Lo importante es concienciar

La APP además insta a seguir investigando los químicos de una manera más rigurosa y a concienciar mediante mayor regulación ante los cientos de químicos usados como aditivos o traspasados por los envases, de los que no tenemos suficiente información. Los requisitos actuales para que se clasifique como “generalmente reconocida como segura” (GRAS) no son suficientes para garantizar que lo que estamos comiendo no es nocivo, y los datos sobre los efectos de estos productos sobre la salud en los niños es insuficiente.

Nos centramos en la peligrosidad que tiene esto en los más pequeños, pues comen más comida para su peso, por lo que se están exponiendo en mayor medida que a los adultos. Además, al estar en pleno desarrollo, los efectos de estos químicos pueden ser para toda su vida. El grupo de pediatras, que incluye a más de 67.000 profesionales, recomienda:

  • Evitar tanto la comida enlatada como la envasada
  • Comprar comida fresca o congelada
  • Evitar poner en el lavavajillas o en el microondas los recipientes de plástico, donde el calor hace que expulsen más químicos.
  • Evitar las carnes procesadas, especialmente durante el embarazo
  • Enseñar a los padres a utilizar el código de reciclado para determinar si el empaquetado es seguro (Se deben evitar los plásticos con los códigos de reciclables 3, 6 y 7, a no ser que indique “biobased” o “greenware”)

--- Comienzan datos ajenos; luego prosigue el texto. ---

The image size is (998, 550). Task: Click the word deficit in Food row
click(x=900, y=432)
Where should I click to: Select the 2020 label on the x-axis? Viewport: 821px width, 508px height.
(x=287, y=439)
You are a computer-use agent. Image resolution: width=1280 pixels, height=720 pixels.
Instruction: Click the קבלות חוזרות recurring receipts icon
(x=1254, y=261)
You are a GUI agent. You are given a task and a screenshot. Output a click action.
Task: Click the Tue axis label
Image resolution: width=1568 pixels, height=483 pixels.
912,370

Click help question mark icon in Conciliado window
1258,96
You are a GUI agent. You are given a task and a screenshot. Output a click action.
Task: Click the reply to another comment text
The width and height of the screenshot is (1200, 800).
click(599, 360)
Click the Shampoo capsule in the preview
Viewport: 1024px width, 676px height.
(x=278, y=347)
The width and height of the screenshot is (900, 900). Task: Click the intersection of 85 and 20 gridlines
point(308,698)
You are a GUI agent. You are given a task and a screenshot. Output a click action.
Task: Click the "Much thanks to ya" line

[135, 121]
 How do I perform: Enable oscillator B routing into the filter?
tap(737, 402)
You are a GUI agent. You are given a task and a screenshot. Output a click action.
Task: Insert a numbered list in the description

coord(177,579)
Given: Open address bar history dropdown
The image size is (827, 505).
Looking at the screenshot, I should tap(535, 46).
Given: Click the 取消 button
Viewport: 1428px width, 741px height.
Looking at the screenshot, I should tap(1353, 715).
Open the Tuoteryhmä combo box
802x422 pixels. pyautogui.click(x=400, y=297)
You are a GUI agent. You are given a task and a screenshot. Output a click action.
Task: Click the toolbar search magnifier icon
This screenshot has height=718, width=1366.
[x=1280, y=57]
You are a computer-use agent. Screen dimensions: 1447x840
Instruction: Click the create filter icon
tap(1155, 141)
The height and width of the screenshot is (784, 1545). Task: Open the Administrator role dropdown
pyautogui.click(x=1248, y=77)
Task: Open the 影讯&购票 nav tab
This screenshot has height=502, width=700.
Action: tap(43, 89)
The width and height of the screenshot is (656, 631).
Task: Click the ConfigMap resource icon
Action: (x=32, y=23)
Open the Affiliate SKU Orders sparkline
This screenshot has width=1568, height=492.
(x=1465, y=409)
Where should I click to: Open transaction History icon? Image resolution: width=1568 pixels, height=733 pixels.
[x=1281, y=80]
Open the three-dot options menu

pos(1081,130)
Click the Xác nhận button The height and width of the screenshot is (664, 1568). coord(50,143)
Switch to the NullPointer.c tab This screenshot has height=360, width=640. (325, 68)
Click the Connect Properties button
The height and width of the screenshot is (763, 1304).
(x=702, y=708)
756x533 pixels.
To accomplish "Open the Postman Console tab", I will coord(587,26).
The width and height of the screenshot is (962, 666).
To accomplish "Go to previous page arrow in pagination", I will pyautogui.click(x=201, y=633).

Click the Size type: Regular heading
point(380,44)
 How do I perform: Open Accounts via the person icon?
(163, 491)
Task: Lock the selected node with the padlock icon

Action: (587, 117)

“Las buenas noticias son que solo hay unos sencillos pasos que la gente tiene que seguir a partir de ahora para limitar la exposición, y no hace falta arruinarse” declaró el doctor Leonardo Trasande, el principal autor de la investigación y jefe de la división de salud pediátrica ambiental en la facultad de Medicina de la Universidad de Nueva York.